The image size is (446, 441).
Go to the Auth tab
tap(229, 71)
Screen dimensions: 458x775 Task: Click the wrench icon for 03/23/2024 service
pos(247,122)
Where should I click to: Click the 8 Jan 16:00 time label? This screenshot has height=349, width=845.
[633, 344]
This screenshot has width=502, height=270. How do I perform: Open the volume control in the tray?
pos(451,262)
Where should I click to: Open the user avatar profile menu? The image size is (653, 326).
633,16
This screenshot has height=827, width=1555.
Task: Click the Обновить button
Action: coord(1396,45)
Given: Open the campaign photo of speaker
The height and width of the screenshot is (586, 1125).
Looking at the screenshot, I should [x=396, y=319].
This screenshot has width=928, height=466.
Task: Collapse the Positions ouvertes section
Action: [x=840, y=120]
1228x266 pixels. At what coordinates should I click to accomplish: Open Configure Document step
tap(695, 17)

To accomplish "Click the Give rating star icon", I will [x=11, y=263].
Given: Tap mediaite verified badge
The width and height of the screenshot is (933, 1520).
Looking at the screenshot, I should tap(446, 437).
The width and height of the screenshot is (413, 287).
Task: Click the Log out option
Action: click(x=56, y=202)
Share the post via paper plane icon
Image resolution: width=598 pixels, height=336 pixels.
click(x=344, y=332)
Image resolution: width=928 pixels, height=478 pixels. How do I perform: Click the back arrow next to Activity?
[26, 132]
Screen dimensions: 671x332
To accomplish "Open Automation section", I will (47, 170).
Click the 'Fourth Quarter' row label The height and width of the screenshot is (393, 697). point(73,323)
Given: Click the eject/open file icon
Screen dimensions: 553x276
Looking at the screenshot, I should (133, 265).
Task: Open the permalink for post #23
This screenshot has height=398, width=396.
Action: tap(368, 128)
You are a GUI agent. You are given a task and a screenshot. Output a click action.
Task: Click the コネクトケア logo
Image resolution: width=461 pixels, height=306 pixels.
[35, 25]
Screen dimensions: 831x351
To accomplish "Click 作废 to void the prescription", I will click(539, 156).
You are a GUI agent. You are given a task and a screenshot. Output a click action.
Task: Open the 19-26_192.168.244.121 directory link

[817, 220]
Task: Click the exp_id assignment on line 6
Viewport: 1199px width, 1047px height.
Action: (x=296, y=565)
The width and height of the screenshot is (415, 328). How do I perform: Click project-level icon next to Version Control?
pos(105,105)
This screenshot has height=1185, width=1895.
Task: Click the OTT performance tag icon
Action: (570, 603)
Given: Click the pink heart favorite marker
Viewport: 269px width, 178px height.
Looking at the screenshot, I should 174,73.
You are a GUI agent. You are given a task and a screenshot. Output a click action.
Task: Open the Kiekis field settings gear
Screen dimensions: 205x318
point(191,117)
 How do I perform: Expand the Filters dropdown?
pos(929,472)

------------

TASK DESCRIPTION:
A verbatim copy of the lines from the one with "The width and height of the screenshot is (415, 328)." to the end of the listing is the whole answer.

SOLUTION TO THIS TASK:
The width and height of the screenshot is (415, 328). How do I perform: Click project-level icon next to Version Control?
pos(105,105)
This screenshot has height=1185, width=1895.
Task: Click the OTT performance tag icon
Action: (570, 603)
Given: Click the pink heart favorite marker
Viewport: 269px width, 178px height.
Looking at the screenshot, I should 174,73.
You are a GUI agent. You are given a task and a screenshot. Output a click action.
Task: Open the Kiekis field settings gear
Screen dimensions: 205x318
point(191,117)
 How do I perform: Expand the Filters dropdown?
pos(929,472)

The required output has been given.